As I stepped off the road and onto our driveway, flashlight still off, I caught a glimpse something circular to one side, something which I at first interpreted as having to be a metallic object reflecting the lights from my house. But as I studied it, I realized that this was no reflection. Something was actually glowing!

Phosphorescentwood

I could make out a bright, ragged circle a foot in diameter, with other further random bits and pieces of glowing material heading off a dozen feet or so into the woods. The night was so dark that I couldn’t make out exactly what was glowing, so I turned on my flashlight. I was surprised to see that all that was present was wood.

Irene had taken a hatchet to a low stump earlier that day to flatten it to the ground, and what I was seeing was that area of newly exposed rotted wood. (That’s a daytime picture of the area above.) The glowing bits that extended off from what remained of the stump were pieces that’s she’d tossed away.

I shut the flashlight, and studied the area further, amazed. I’d never seen such a thing before, and had never even heard of the possibility. I hurried back into the house to get Irene. We stood together over the glow, awed, and then moved on to the other areas of rotted wood she had disturbed that day. Most were dark, but one other also glowed. I don’t know how rare this occurrence is, but I felt quite lucky to have witnessed this.

Some online research revealed that decaying wood can phosphoresce due to the presence of a fungus known as Agaricus melleus. Most of the reports of this phenomenon are quite old, such as in this letter from an 1873 issue of Nature:

One wet evening last autumn some pieces of phosphorescent wood were brought to me, which had formed part of a dead beech-tree that had been cut down during the day. They shone brightly that evening. The next night they were dark until dipped in water, when the light revived but was much fainter than before. On the third night they seemed to have lost the phosphorescence entirely, for water produced no visible effect on them.

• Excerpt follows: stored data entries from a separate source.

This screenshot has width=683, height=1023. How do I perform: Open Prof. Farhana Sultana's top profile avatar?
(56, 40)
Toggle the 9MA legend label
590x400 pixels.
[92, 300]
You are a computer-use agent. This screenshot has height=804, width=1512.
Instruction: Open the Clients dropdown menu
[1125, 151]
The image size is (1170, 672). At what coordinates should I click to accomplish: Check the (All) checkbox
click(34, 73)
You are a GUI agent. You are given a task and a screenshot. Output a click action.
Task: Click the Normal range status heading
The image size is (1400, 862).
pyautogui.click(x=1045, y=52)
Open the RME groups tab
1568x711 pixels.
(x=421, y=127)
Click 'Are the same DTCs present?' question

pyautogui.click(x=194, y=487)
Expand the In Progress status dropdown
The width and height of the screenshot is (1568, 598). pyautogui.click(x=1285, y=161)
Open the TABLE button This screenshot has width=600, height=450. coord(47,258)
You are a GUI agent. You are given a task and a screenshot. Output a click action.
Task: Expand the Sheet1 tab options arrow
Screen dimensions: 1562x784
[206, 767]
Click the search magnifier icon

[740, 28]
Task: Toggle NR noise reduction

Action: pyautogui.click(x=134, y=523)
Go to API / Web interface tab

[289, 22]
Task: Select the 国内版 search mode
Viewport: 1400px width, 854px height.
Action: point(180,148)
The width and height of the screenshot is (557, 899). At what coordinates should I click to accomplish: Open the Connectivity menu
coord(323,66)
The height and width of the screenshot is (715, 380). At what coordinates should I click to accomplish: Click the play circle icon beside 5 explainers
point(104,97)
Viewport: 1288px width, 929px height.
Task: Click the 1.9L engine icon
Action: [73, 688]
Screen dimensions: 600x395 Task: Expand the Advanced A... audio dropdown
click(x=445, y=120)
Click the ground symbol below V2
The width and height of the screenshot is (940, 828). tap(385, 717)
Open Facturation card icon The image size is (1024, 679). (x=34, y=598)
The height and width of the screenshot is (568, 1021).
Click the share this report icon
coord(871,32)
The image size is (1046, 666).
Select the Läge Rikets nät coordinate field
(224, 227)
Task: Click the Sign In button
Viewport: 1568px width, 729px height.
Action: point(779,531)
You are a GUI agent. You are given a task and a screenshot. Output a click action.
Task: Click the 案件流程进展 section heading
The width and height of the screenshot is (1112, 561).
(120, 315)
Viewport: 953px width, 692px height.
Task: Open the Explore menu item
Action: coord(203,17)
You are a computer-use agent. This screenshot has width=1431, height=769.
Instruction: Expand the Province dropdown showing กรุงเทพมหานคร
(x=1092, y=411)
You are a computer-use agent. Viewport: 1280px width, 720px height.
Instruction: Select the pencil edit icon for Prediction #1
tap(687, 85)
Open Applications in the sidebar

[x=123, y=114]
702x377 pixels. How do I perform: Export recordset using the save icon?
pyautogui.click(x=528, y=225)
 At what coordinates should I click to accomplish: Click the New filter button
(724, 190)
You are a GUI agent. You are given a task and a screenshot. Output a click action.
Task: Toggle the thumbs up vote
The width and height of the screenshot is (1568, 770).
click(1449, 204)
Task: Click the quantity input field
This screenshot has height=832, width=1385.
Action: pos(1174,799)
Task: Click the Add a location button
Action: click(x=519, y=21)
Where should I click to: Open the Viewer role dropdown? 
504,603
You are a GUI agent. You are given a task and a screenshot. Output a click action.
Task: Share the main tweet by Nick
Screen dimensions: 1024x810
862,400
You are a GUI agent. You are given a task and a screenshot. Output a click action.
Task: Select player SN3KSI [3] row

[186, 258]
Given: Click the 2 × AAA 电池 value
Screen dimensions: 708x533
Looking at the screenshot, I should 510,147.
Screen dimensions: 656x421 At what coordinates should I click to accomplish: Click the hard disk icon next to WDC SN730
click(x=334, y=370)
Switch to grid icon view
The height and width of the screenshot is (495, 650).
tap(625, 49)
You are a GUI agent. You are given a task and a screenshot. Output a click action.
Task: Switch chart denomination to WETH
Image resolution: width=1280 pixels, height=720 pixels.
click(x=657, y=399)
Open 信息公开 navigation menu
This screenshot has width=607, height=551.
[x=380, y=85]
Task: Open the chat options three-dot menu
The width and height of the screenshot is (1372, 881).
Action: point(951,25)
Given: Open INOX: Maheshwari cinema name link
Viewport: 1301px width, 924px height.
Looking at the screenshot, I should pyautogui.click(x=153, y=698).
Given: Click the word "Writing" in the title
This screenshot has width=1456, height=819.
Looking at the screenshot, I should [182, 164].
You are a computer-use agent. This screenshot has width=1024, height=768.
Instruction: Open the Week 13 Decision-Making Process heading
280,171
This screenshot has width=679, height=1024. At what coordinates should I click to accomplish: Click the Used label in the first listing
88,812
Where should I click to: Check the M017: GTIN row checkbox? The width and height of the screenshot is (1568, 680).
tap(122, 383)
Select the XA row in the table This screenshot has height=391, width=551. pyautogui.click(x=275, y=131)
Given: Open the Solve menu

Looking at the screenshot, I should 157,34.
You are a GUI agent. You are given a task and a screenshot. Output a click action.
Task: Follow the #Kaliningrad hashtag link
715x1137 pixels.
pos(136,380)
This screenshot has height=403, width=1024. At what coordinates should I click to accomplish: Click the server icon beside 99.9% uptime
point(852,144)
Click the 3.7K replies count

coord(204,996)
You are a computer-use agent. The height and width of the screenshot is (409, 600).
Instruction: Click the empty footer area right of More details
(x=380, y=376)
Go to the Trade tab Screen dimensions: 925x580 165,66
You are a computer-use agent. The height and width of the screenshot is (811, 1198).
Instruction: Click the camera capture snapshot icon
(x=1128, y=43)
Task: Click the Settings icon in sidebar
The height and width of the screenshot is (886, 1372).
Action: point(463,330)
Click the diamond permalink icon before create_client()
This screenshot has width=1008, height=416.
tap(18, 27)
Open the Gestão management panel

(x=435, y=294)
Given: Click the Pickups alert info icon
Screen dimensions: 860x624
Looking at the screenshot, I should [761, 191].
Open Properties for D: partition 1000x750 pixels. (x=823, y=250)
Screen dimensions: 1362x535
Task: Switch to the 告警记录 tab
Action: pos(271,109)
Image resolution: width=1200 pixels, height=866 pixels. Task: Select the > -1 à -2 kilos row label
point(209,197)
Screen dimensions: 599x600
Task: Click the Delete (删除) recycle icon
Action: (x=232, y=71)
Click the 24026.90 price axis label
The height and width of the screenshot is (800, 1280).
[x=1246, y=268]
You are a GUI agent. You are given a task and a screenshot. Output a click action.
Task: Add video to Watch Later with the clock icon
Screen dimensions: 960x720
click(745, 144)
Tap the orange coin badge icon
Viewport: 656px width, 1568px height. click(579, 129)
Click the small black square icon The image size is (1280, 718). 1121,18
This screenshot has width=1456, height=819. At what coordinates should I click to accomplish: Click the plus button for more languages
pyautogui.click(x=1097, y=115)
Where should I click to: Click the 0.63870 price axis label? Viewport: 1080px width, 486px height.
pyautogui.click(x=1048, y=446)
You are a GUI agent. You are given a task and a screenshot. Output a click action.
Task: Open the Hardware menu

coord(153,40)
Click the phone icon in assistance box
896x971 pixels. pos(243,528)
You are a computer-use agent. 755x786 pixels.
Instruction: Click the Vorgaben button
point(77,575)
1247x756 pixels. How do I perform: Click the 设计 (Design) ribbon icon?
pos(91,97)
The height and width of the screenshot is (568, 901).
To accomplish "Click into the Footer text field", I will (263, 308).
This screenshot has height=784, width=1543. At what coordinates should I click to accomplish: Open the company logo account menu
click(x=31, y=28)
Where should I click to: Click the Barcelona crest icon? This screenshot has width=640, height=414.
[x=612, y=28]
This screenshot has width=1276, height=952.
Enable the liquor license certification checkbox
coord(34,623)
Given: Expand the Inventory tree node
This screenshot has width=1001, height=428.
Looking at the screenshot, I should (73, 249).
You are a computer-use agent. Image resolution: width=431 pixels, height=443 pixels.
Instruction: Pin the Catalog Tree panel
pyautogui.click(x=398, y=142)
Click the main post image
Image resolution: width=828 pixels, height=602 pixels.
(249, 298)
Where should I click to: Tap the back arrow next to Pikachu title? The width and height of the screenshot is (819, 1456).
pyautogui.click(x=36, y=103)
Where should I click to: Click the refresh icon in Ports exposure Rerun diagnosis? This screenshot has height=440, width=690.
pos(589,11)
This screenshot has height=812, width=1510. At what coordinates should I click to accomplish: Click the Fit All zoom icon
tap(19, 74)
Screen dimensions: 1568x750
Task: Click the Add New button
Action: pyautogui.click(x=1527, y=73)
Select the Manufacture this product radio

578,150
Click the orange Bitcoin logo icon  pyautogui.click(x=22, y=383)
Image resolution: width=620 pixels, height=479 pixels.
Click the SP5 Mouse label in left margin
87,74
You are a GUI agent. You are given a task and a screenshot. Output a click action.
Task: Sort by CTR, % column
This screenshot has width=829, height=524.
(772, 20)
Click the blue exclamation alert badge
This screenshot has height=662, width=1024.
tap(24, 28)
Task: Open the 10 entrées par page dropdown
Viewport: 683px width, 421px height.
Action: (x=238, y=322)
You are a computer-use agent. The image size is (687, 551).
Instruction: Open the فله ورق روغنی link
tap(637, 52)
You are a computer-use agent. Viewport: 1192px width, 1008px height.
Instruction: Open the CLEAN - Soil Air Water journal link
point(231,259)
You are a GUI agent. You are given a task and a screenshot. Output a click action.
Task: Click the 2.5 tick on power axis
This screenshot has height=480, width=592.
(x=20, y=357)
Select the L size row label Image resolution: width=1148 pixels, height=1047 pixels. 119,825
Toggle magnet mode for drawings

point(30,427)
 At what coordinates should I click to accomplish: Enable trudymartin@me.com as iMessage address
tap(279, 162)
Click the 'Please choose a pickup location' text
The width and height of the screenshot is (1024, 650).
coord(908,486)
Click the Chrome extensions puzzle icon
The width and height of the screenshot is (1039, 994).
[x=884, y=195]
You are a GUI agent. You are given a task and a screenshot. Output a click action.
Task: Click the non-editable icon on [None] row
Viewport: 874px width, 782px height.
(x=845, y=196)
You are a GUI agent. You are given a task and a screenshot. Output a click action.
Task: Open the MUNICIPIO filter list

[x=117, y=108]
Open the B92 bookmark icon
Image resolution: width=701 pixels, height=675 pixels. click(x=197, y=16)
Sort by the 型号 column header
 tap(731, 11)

But the reference which fascinated me the most was that of Henry David Thoreau’s first exposure to phosphorescent wood, which he encountered during a trip to into the Maine woods in July of 1844. One night, he happened to see “a perfectly regular elliptical ring of light” which was “not reddish or scarlet like a coal, but a white and slumbering light, like the glow worm’s.” He continued on to write:

I saw at once that it must be phosphorescent wood, which I had so often heard of, but never chanced to see. Putting my finger on it, with a little hesitation, I found that it was a piece of dead moose-wood which the Indian had cut off in a slanting direction the evening before. Using my knife, I discovered that the light proceeded from that portion of the sap-wood immediately under the bark, and thus presented a regular ring at the end, which, indeed, appeared raised above the level of the wood, and when I pared off the bark and cut into the sap, it was all aglow along the log. …

I cut out some little triangular chips, and placing them in the hollow of my hand, carried them into the camp, waked my companion, and showed them to him. They lit up the inside of my hand, revealing the lines and wrinkles, and appearing exactly like coals of fire raised to a white heat, and I saw at once how, probably, the Indian jugglers had imposed on their people and on travellers, pretending to hold coals of fire in their mouths. …

I was exceedingly interested by this phenomenon, and already felt paid for my journey. It could hardly have thrilled me more if it had taken the form of letters, or of the human face. …

Long enough I had heard of irrelevant things; now at length I was glad to make acquaintance with the light that dwells in rotten wood. Where is all your knowledge gone to? It evaporates completely, for it has no depth. I kept those little chips and wet them again the next night, but they emitted no light.

We checked the area the next night, and indeed, the light was no more. But thanks to a fungus unexpectedly revealed in the heart of rotted wood, I feel connected to Thoreau in a way I never have before.